“You Don’t Come See Me Anymore”

By  |  November 20, 2018
From MalcolmHolcombe.com From MalcolmHolcombe.com

2018 Southern Music Issue Sampler featuring North Carolina

Track 11 – “You Don’t Come See Me Anymore” by Malcolm Holcombe


 

I

t’s a Thursday night in Micaville, and at the intersection of NC 80 and an ice cream shop, Malcolm Holcombe is smoking on the porch of the OOAK Gallery. He’s halfway through playing for three dozen people seated on fold-out chairs, and what the crowd lacks in size it makes up for in devotion. This is the second time I’ve heard him play in the past few months and it’s always the same: nobody knows who Malcolm Holcombe is, except those who do. And those who know really know. You listen to him and you become evangelical about his music, this scarecrow of a man folded over his Martin guitar. The way the eyebrows raise and the teeth bare, the way the head shakes, as if to disavow whatever he’s just sung. Holcombe is sixty-two; he’s recorded fourteen albums in over twenty years. You can listen to them and conclude that you are encountering genius, an American original in the vein of William Gay or Flannery O’Connor, an Appalachian poet who, though rooted in these mountains, thinks, as Jim Wayne Miller put it in his “Brier Sermon,” “ocean to ocean.” 

Or you can simply pull up a fold-out chair. 

It must have been 2004 when I first heard him, A Hundred Lies dropped in my hand by an old Southern Lit professor down in the failing hills of South Carolina, where I grew up. It was, and still is, a land of red clay and waterfalls and shuttered textile mills gone to the Maquiladora belt of Mexico, of Sunday suppers in the mosquito heat. Sticking that CD into the deck of my ’89 Jimmy, I knew, I simply knew I was listening to a truth that, though it was all around me, I had never quite heard articulated outside of books. I’ve been listening to him ever since, but until tonight I’d never met him. 

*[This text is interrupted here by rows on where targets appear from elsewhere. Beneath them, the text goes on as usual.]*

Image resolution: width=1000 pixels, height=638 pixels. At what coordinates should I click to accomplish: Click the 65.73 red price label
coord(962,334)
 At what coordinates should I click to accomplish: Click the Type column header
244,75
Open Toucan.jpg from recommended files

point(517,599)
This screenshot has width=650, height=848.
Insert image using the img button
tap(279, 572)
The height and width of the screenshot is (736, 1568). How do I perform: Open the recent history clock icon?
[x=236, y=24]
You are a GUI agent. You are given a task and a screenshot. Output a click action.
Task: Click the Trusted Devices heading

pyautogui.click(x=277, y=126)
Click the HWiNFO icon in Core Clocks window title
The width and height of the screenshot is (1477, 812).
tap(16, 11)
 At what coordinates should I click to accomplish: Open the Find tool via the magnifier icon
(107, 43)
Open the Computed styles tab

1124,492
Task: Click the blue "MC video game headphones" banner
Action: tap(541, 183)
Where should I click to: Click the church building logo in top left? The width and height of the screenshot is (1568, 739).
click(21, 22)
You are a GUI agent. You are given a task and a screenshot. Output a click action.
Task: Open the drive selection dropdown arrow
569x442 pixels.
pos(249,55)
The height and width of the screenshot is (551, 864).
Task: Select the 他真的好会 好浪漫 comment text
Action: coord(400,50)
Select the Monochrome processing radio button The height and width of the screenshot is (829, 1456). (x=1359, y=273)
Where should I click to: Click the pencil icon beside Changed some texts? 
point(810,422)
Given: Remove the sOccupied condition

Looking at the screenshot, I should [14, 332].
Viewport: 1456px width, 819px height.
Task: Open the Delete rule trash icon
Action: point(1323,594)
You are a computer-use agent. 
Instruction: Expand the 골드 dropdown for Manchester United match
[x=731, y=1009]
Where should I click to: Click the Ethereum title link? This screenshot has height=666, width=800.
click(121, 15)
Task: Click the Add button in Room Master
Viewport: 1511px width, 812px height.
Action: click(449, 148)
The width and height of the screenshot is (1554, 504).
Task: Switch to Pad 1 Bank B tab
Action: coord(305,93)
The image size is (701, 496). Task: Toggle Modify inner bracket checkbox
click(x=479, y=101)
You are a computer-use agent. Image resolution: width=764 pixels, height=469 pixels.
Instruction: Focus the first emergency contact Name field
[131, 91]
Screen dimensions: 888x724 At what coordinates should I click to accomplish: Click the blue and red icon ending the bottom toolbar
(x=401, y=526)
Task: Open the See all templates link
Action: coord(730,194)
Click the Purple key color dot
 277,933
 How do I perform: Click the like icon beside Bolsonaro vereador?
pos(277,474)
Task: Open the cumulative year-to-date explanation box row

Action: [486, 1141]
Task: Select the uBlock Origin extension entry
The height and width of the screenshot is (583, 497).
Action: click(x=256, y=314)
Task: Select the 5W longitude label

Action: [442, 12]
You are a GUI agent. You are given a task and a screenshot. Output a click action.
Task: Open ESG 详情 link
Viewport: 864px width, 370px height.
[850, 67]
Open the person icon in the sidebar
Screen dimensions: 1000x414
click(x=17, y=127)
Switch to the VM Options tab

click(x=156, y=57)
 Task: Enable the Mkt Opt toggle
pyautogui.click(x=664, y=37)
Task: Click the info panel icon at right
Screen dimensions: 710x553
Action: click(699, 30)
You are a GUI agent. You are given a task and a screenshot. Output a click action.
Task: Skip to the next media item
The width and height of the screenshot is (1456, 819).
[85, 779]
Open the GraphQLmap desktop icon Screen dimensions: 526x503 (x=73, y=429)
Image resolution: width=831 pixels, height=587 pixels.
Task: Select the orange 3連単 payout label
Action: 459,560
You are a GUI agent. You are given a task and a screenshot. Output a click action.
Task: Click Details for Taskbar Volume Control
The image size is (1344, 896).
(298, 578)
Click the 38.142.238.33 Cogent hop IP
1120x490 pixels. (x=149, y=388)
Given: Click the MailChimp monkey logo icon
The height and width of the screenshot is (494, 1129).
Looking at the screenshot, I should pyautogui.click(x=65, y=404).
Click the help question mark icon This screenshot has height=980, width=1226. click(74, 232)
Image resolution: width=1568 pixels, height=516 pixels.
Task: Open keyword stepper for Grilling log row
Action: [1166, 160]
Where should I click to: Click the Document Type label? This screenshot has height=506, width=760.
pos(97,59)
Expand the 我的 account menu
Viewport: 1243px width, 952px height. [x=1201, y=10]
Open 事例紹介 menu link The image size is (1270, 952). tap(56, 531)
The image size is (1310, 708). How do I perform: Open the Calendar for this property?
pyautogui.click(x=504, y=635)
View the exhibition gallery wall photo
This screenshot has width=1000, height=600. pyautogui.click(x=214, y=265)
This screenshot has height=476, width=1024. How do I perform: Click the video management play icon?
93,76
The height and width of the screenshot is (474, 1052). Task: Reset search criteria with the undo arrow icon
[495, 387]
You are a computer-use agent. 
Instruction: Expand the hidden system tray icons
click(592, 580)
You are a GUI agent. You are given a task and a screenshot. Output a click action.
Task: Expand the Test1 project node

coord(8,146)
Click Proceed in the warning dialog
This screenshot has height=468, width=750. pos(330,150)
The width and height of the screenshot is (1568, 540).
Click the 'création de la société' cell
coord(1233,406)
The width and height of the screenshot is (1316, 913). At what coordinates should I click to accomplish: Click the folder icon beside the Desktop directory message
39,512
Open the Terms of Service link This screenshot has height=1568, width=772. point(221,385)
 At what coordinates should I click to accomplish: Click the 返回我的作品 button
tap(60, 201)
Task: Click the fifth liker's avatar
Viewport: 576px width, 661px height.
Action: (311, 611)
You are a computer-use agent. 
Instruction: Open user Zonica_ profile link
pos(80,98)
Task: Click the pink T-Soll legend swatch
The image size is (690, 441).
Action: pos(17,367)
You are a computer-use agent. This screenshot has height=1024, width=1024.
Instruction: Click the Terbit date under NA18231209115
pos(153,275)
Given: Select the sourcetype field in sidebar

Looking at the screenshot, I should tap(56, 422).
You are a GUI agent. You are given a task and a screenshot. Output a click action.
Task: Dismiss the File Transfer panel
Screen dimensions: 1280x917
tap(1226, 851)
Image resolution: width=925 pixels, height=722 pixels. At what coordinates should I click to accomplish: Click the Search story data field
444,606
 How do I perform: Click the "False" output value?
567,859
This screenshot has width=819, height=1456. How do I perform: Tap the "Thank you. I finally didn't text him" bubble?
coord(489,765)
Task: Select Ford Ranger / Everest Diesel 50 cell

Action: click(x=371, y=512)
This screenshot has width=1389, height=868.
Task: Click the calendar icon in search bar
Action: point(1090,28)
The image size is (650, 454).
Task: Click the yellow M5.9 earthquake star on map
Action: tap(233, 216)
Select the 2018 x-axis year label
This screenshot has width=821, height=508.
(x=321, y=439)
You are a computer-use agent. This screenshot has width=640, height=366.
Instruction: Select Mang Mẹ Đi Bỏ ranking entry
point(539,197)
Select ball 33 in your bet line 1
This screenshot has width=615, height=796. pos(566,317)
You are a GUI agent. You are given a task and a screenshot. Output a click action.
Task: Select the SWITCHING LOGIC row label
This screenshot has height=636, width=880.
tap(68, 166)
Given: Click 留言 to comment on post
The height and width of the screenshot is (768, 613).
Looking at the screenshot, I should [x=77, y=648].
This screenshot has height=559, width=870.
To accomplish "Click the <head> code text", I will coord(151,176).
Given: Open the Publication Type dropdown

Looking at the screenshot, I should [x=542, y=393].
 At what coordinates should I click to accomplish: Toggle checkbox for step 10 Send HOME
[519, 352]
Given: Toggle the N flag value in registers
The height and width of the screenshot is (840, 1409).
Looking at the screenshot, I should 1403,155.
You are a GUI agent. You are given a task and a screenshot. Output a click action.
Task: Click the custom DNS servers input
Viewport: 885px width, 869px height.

I wait until a huddle of well-wishers in jeans and boots breaks up, and then I walk over. He’s in a misaligned blue shirt, his stringy hair brushed to the side, a Pall Mall between his fingers. When he sees me, he cocks his head as if sighting down the barrel of a gun. 

 

Around the time that I first encountered Holcombe’s music, I received a writing fellowship that allowed my wife and me to quit our jobs and fly to Europe. We traveled until the money was gone, or nearly. She came home, but I stayed on a bit longer, alone in our tiny flat in Prague. I was trying to come to terms with the presence of what might be called God, though I didn’t know this at the time. In place of knowing, I had a routine: I would pray the Jesus prayer every morning for as long as I could bear it, and then I would get up and run along the Vltava River for eighteen or twenty miles, breathing Lord Jesus Christ with one stride, have mercy on me with the next. When I came back from running, I would shower and read Dostoevsky until night. It was a recipe for crazy, and I suppose crazy was what I had become. But with the crazy came clarity and hunger. I carried both back with me to the United States. 

That fall, my wife and I started attending a tiny mountain church where something—God, the Holy Spirit—was moving, whether you cared to believe it or not. Much of this had to do with the pastor. He was the purest embodiment of love I had ever met, and I decided to become him. 

I failed, of course—how could I do anything but?—and for years, that failure haunted me. When I first heard Holcombe’s “You Don’t Come See Me Anymore,” a gorgeous ballad about aging and about exhaustion, about the way love so often flickers and then flickers out, I knew I was hearing the self I might have been calling back to the self I had become. It was a mournful, though understanding voice: “I know your eyes are sick and tired and sore.” But the repetition was clear: I had abandoned what it was I intended to be. 

It was years more before I realized the song is no more indictment than absolution. It catches the glare of what James Agee called “the cruel radiance of what is,” and though that glare is harsh, it exists without judgment. It is simply, and beautifully, a song about the way we grow old, the way we can become lonely for selves unrealized, homesick for the very ground we stand on. But in the end, none of that matters. There is only the ground beneath us, and the two feet on which we stand. It is a song, as Malcolm puts it, about the way our “rather beens don’t matter more and more.” 

 

Standing outside that night in Micaville, I ask Malcolm what he remembers about writing this song. 

He nods and takes a drag. 

“It’s just about getting lonely, I guess,” he says, “about getting old and lonely.” 

And then he turns, touches me gently on the arm, and goes back inside.